“When I use a word,” Humpty Dumpty said, in rather a scornful tone, “it means just what I choose it to mean—neither more nor less.” -- Lewis Carroll's Through the Looking Glass
I've recently been trying to understand more about these "NoSQL" systems, and how they work.
One interesting question is what they mean by "consistency". There is lots of talk about consistency, and eventual consistency, and the CAP theorem, and things like that.
And it's all very vague.
if you search online posts related to HBase and Cassandra comparisons, you will regularly find the HBase community explaining that they have chosen CP, while Cassandra has chosen AP – no doubt mindful of the fact that most developers need consistency (the C) at some level.
Indeed, HBase's own documentation says:
Strongly consistent reads/writes: HBase is not an "eventually consistent" DataStore. This makes it very suitable for tasks such as high-speed counter aggregation.
So I guess that the HBase development team is choosing to define "strongly consistent" as "not 'eventually consistent'". Which isn't very much of a definition, in my opinion.
If you search still more, you'll find more detailed information, such as this HBase page on ACID semantics, which admits that:
HBase is not an ACID compliant database.
and then proceeds to completely re-define the famous ACID properties that Jim Gray set forth nearly 35 years ago.
It's very instructive to compare the original relational database definitions of the ACID properties versus the HBase definitions.
First, here's the class relational DBMS definitions, from the above Wikipedia article:
Atomicity requires that each transaction is "all or nothing": if one part of the transaction fails, the entire transaction fails, and the database state is left unchanged.

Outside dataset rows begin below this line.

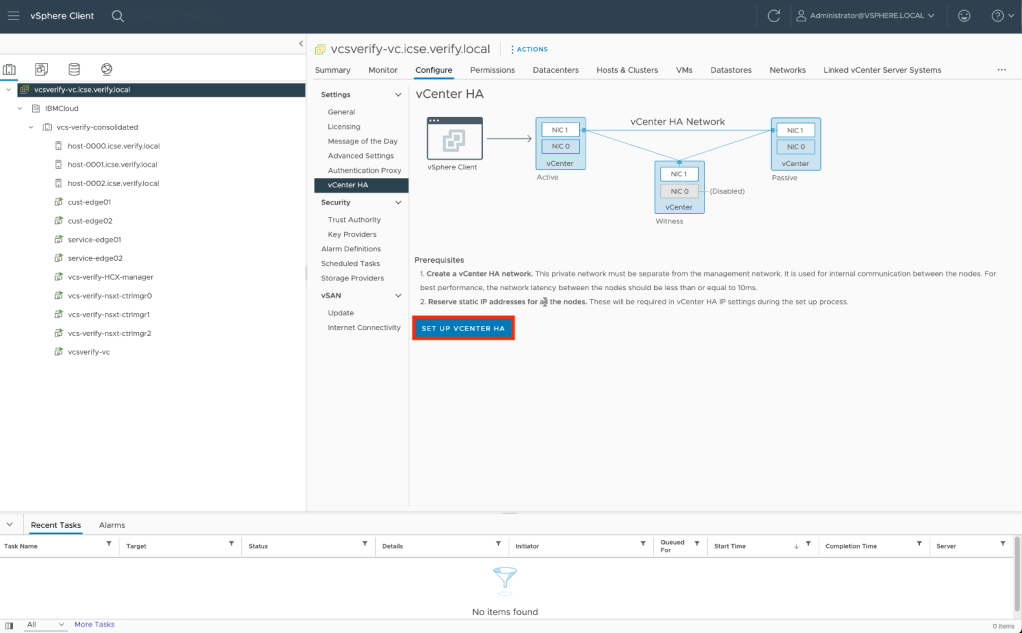Open the Permissions tab
The width and height of the screenshot is (1022, 633).
click(492, 70)
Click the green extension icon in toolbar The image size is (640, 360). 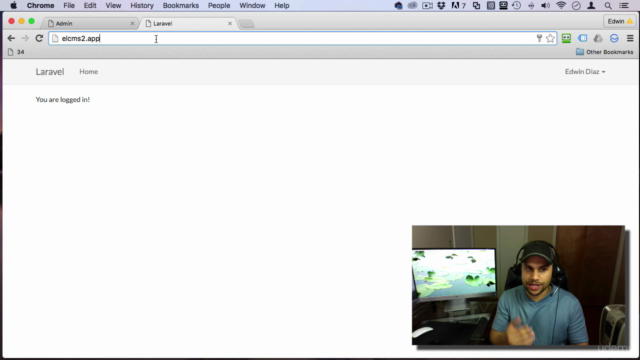(x=566, y=38)
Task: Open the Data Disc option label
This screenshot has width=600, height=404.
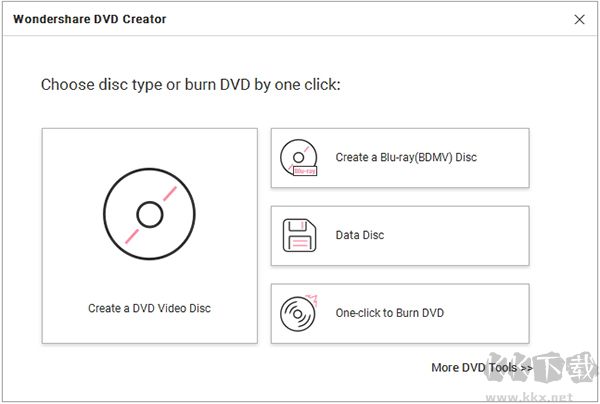Action: tap(359, 236)
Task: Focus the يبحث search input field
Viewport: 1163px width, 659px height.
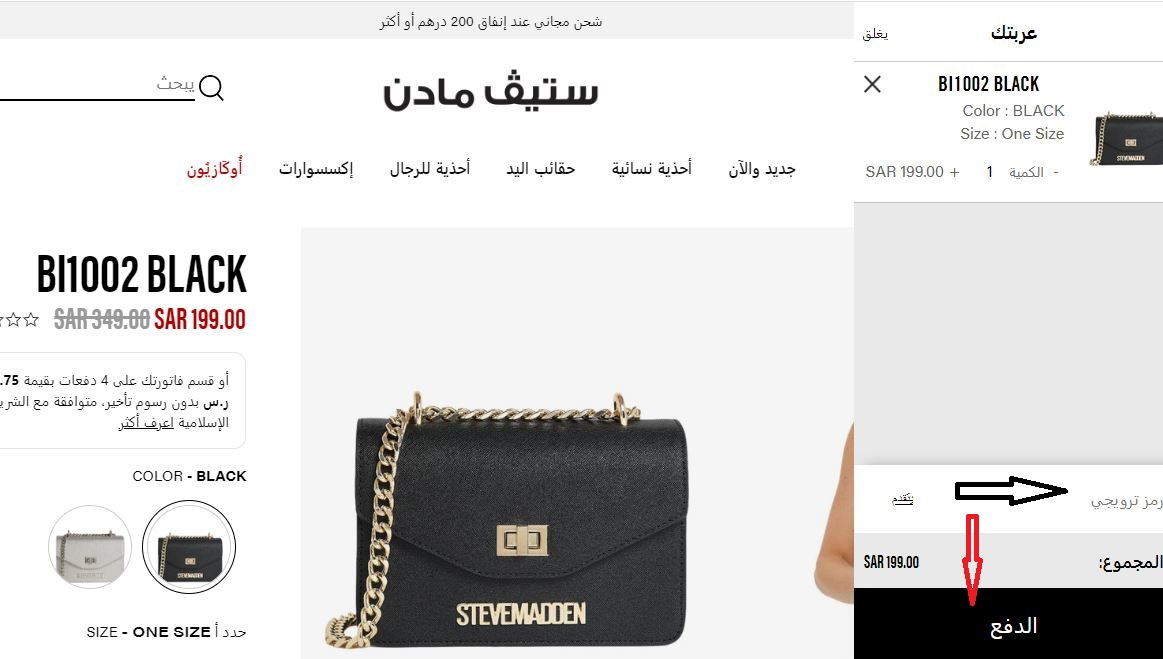Action: 97,85
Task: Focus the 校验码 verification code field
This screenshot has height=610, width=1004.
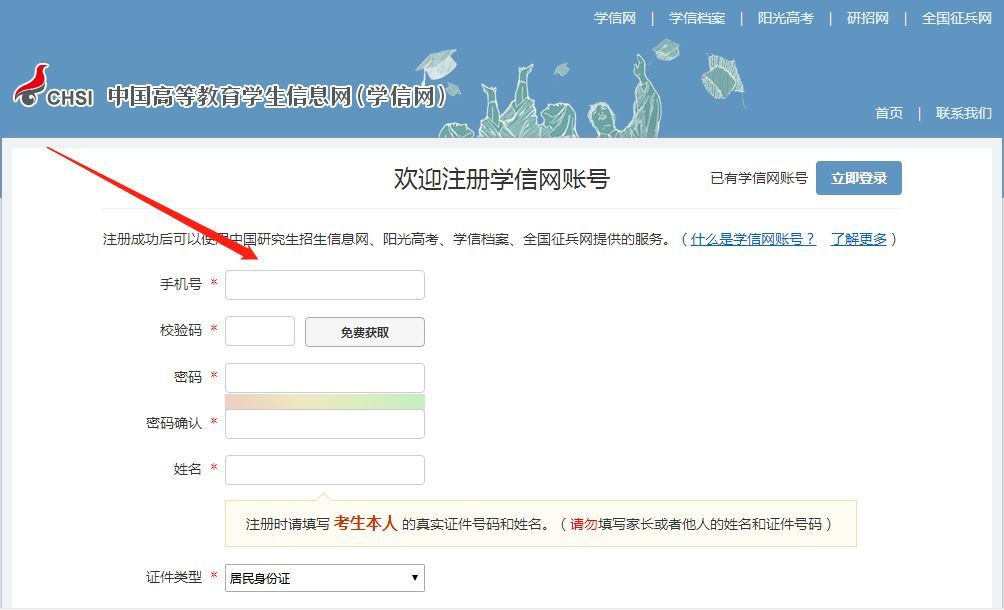Action: [260, 331]
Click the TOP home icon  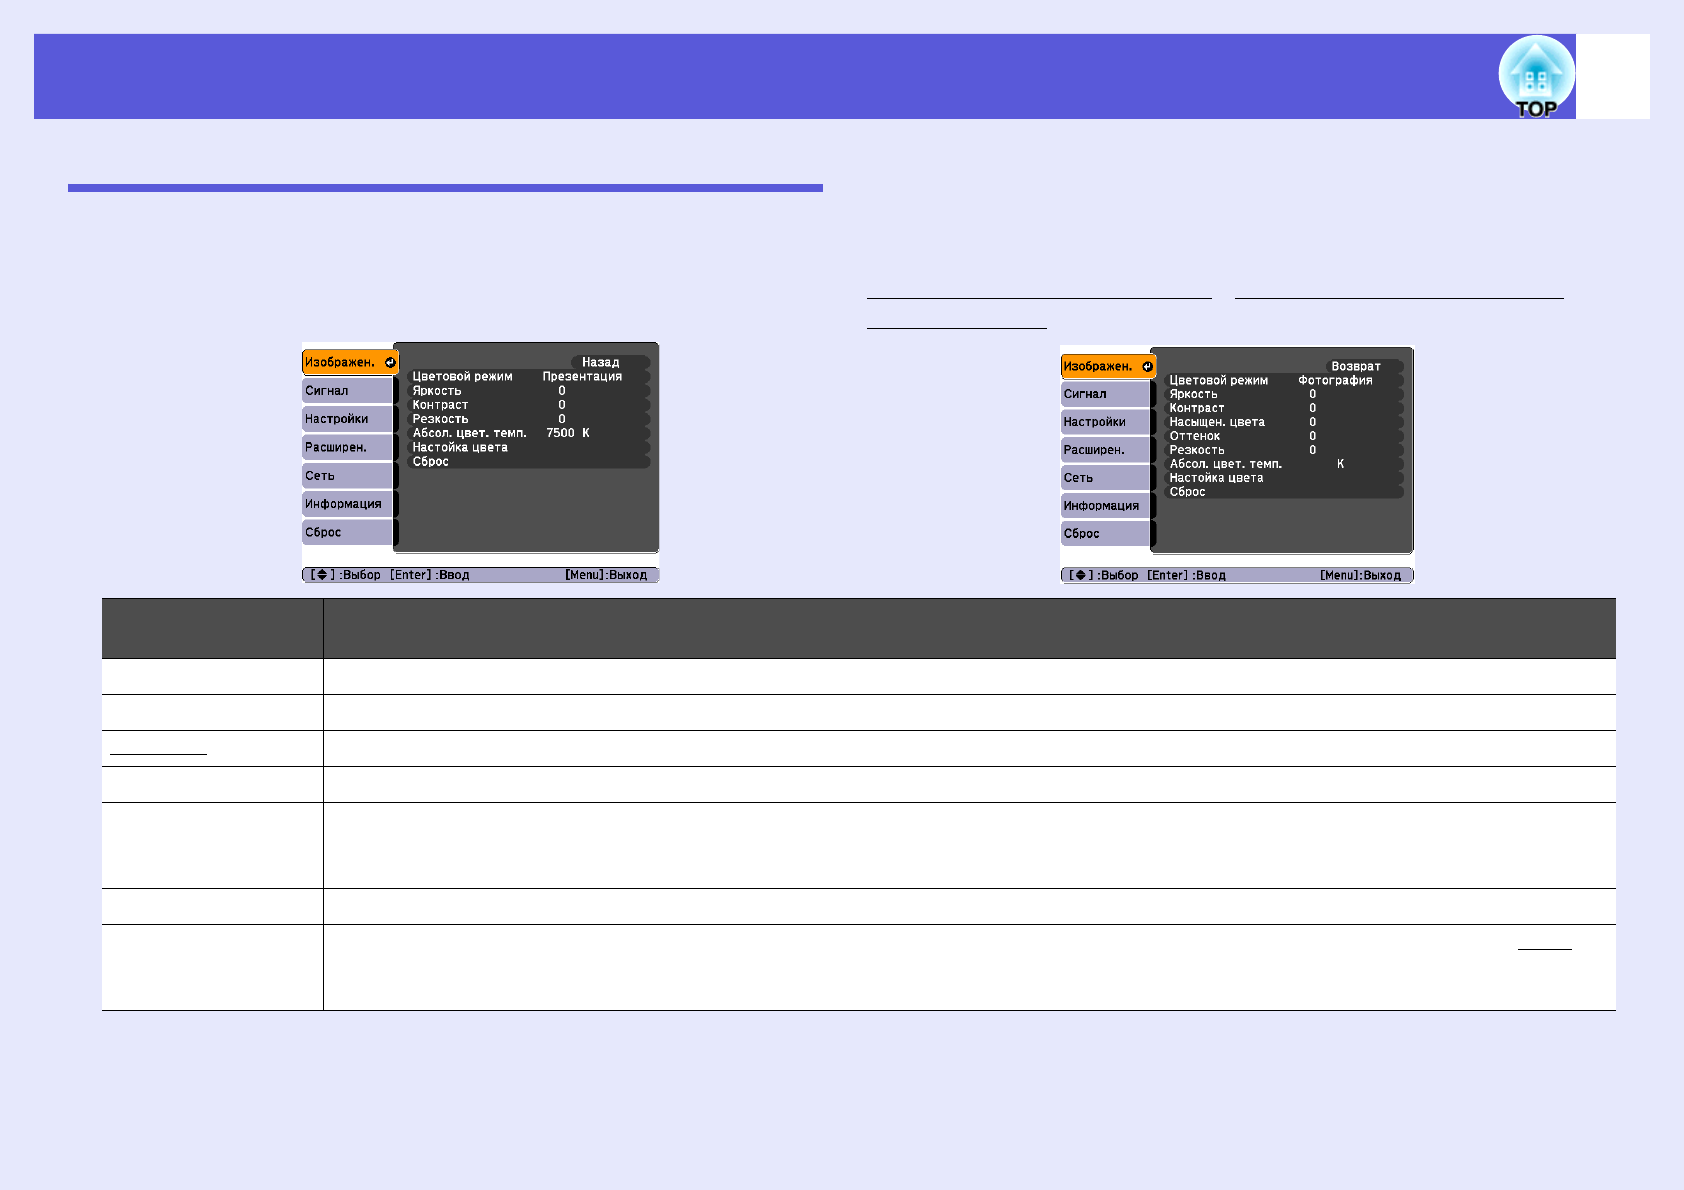point(1535,77)
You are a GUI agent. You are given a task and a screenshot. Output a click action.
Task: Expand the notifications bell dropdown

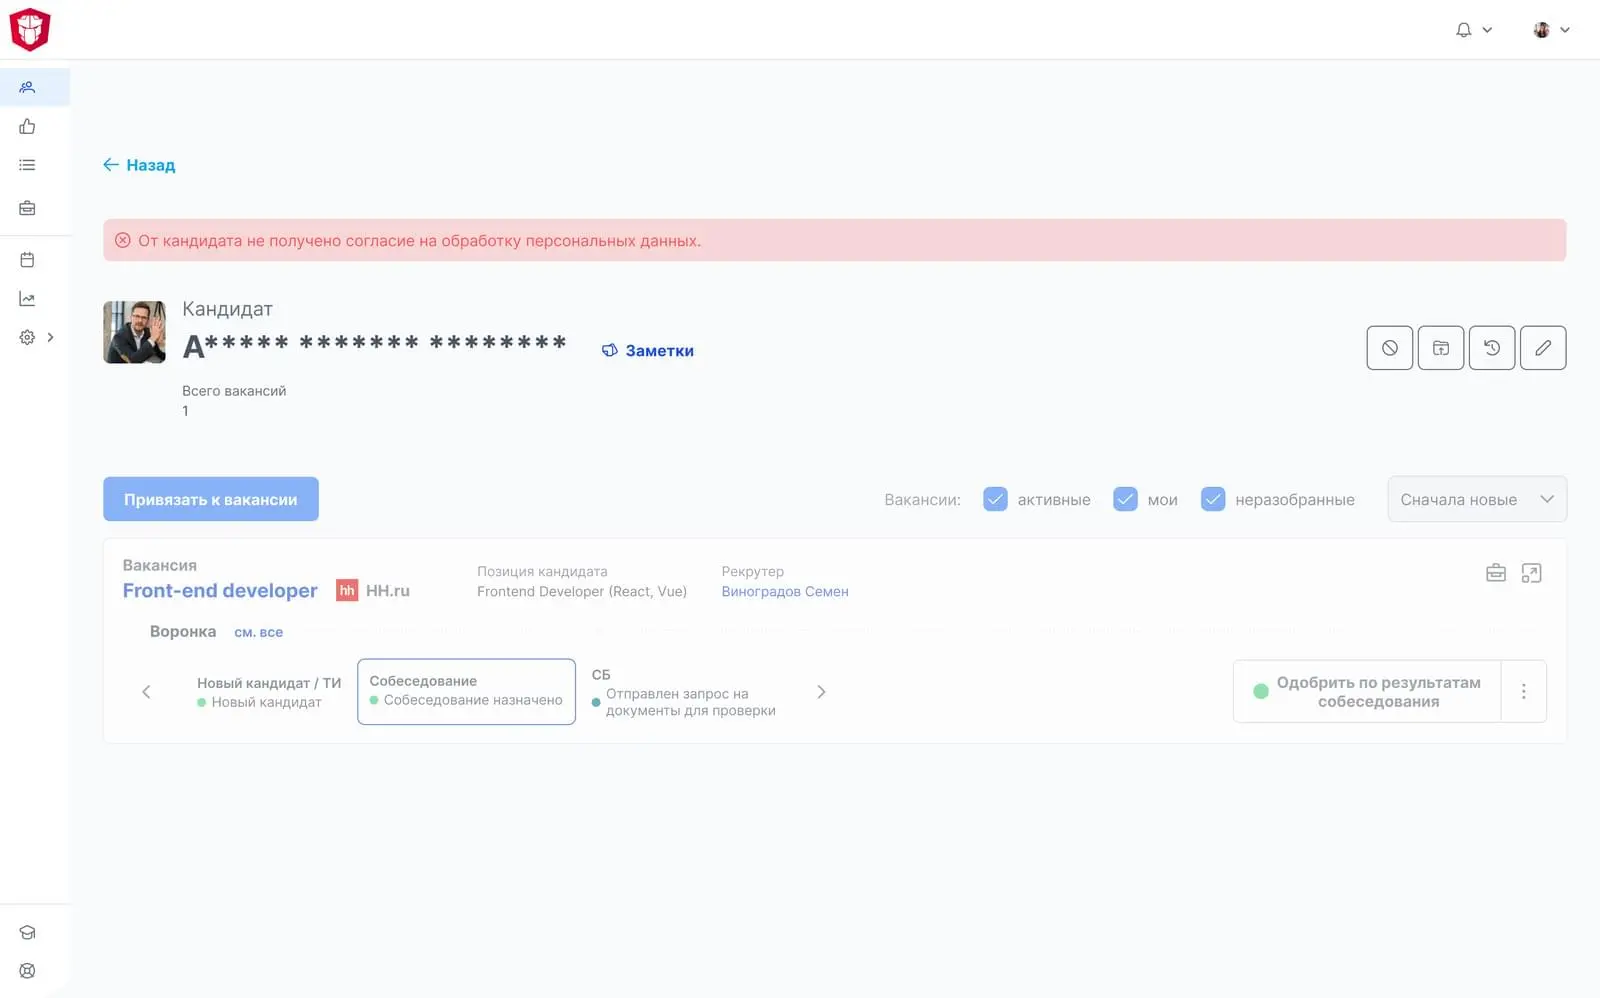[1473, 30]
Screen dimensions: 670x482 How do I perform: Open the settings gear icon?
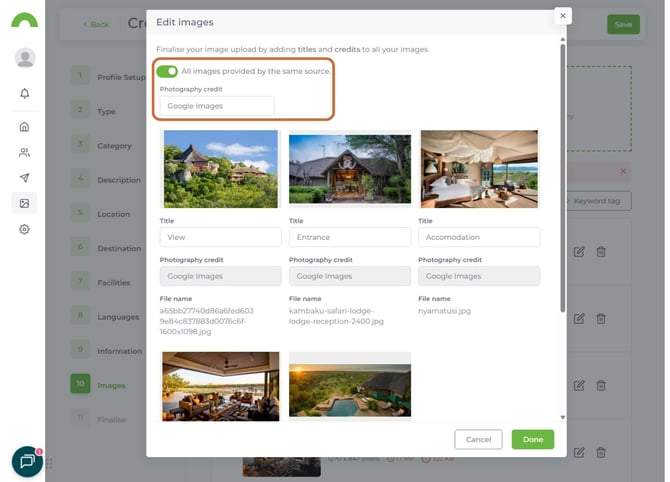[x=24, y=229]
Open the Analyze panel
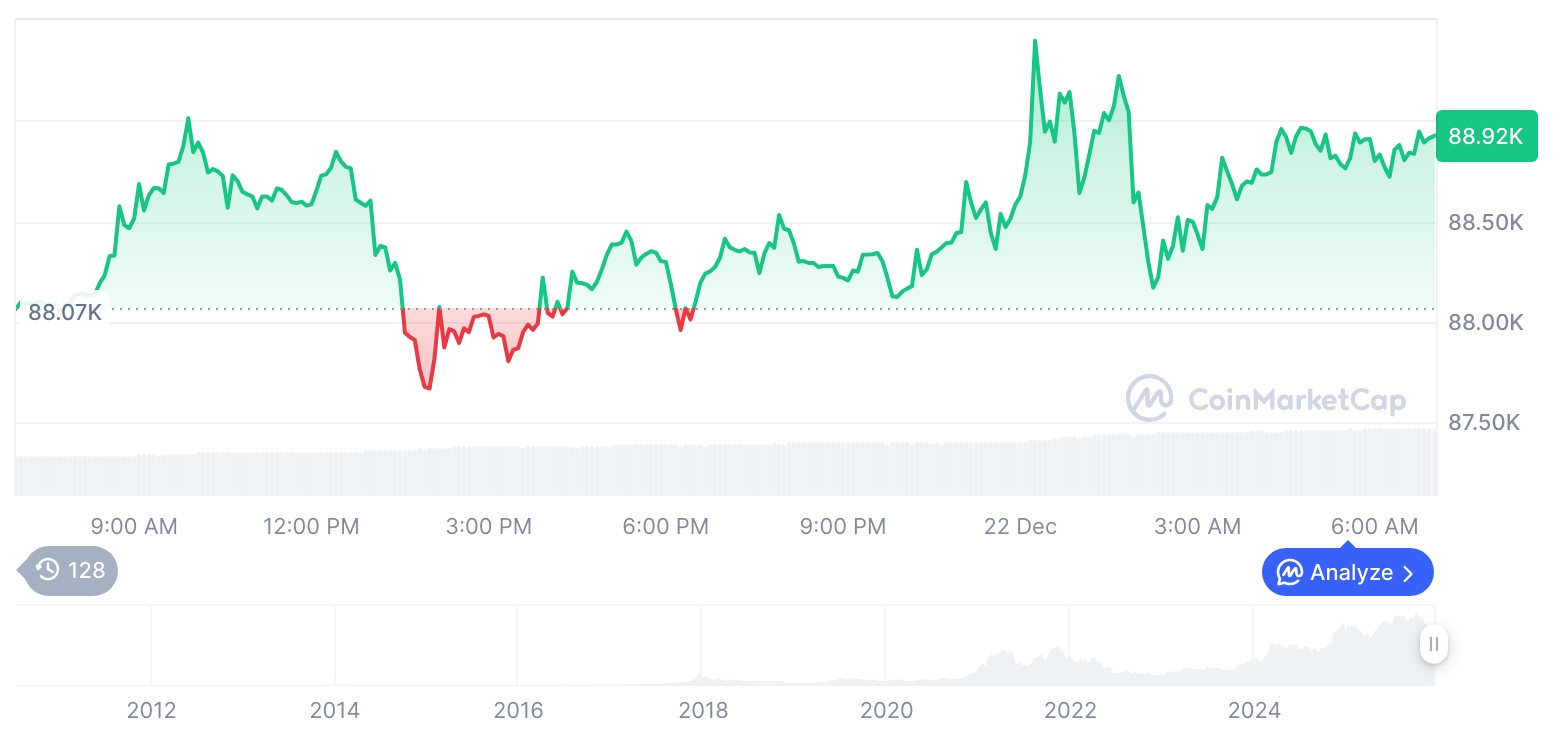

An atomic system must guarantee atomicity in each and every situation, including power failures, errors, and crashes.
The consistency property ensures that any transaction will bring the database from one valid state to another. Any data written to the database must be valid according to all defined rules, including but not limited to constraints, cascades, triggers, and any combination thereof.
Isolation refers to the requirement that no transaction should be able to interfere with another transaction. One way of achieving this is to ensure that no transactions that affect the same rows can run concurrently, since their sequence, and hence the outcome, might be unpredictable. This property of ACID is often partly relaxed due to the huge speed decrease this type of concurrency management entails.
Durability means that once a transaction has been committed, it will remain so, even in the event of power loss, crashes, or errors. In a relational database, for instance, once a group of SQL statements execute, the results need to be stored permanently. If the database crashes immediately thereafter, it should be possible to restore the database to the state after the last transaction committed.
Now, here's the HBase definitions, from the HBase ACID semantics page:
For the sake of common vocabulary, we define the following terms:
an operation is atomic if it either completes entirely or not at all
all actions cause the table to transition from one valid state directly to another (eg a row will not disappear during an update, etc)
an operation is isolated if it appears to complete independently of any other concurrent transaction
any update that reports "successful" to the client will not be lost
an update is considered visible if any subsequent read will see the update as having been committed
These aren't even remotely close to the same definitions!
It's not at all clear what the NoSQL community is trying to do by re-defining all these words, and it's doubly not clear why the entire computing industry appears to be going along with it.
Why not define new terminology? Why change the meanings of words that have had precise definitions for about as long as general purpose computers have been in use?